Filmed in the 1920s, The Soul of Youth is about a young orphan trying to grow up in a tough society - and for something almost 90 years old it does a good job of tackling the issues faced in those (and indeed current) days. Plot-wise it was a bit thin, but it was put together wonderfully - it was easily one of the best black and white films I've ever seen. The whole thing was so charming and touching, and not just because it was a silent film.
Speaking of which, as for being a silent movie (my first anyway) you hardly notice that there's no spoken dialogue after a while and a live piano accompaniment was something everyone needs to experience.
I managed to catch this as part of The Times BFI 52nd London Film Festival, but it's out on DVD if you wanted to check it out yourself. You'll miss out on the live music, but the film is good enough to stand on it's own anyway; and as an aside IMDB even has a page for it! Recommended.
Sunday, October 19
Film: Eagle Eye
Big-brother conspiracy thriller about a couple of everyday Joes being manipulated to to fulfil some end which they know nothing about. Eagle Eye provides just enough action and suspense throughout to keep you interested in the far-reaching plot, while the acting and production values both are both adequate enough to stem any complaints on the technical front.

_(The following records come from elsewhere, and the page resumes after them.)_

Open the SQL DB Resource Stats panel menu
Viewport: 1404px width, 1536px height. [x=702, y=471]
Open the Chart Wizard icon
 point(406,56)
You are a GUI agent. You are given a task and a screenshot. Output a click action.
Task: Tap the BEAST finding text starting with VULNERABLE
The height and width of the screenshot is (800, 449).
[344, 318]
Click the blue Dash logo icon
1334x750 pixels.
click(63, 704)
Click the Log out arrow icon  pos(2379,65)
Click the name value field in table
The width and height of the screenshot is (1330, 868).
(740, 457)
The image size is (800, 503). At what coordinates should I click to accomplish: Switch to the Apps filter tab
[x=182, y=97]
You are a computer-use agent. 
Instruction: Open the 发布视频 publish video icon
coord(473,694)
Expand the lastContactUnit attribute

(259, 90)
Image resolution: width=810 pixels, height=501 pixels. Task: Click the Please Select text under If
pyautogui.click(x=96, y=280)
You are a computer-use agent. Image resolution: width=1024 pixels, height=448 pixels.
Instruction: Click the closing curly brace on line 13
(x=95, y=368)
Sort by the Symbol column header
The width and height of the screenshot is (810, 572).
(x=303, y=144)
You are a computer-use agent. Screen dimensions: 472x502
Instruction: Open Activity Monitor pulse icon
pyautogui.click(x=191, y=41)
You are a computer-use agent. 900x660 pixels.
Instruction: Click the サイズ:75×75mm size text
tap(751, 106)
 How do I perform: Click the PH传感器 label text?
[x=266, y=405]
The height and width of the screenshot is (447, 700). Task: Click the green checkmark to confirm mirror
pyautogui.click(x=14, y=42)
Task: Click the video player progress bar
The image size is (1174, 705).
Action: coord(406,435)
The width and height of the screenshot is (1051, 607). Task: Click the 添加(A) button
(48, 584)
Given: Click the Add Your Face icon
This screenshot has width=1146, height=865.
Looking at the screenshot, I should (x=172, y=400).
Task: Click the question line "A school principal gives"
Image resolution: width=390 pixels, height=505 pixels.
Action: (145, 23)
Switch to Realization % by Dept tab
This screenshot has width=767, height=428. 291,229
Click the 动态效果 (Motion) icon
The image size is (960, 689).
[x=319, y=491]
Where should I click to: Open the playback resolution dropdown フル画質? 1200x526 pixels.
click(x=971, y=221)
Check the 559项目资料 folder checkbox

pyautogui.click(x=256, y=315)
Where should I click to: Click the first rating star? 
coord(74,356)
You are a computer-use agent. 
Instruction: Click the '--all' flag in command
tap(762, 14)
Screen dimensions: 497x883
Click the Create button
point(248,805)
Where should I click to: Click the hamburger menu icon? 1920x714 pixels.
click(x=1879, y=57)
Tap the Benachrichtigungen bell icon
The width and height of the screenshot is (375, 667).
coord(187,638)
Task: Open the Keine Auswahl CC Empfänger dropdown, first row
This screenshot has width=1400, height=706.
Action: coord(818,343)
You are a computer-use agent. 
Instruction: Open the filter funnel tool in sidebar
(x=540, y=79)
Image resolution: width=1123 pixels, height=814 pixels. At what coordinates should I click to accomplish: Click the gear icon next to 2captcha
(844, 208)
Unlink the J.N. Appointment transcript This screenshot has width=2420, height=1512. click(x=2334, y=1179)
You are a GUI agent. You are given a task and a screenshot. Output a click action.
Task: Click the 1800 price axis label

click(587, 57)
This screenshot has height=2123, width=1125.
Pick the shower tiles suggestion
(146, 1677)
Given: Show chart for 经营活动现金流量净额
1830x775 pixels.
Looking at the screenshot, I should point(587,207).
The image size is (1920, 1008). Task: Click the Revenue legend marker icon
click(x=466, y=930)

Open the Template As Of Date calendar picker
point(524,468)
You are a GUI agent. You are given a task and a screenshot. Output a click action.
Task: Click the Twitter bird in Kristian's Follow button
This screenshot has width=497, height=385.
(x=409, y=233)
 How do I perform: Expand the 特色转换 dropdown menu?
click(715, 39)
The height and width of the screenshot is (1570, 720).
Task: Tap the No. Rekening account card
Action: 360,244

Still, despite the topical context of the film there is a distinct lack of sophistication and depth in its execution - this is one you can watch half asleep without missing anything and so makes it perfect for a lazy evening viewing. At just under two hours it is longer than it needs to be though.
All in all a bit of a mixed bag, but one that just swings a recommendation from me.
Friday, October 17
Food: Jungle Braai
After the spat of centrally based mid-class restaurants I've been visiting recently it was nice to spend a Friday night meal in a more local place. Apparently run by South African Gujaratis, Jungle Braai is at its essence just another halal steak house. That said it was better than average, serving up some good meat (as long as you stick to the t-bone) and sides.
Since Wood Street is hardly the most aesthetic of locations we were lucky to get a table in the well lit and spacious back - the place itself was clean enough and service, although slow, was provided with a smile. We were even given an extra two t-bones for a reason we couldn't quite figure out (not that we cared).
Like many other halal steak houses the price was a bit steep - we paid a bit over ten quid a head for food and drink. It's not something to make a habit of visiting then, but for something local and understated it certainly manages to hit the right spot.
Film: Burn After Reading
Between George Clooney and Brad Pitt there was no way I would be avoiding this film any time soon, not if the company I keep had anything to do with it. The point is that I've never quite seen the appeal of a Coen brothers film (well not since the awesome Fargo anyway) so wasn't really expecting much tonight.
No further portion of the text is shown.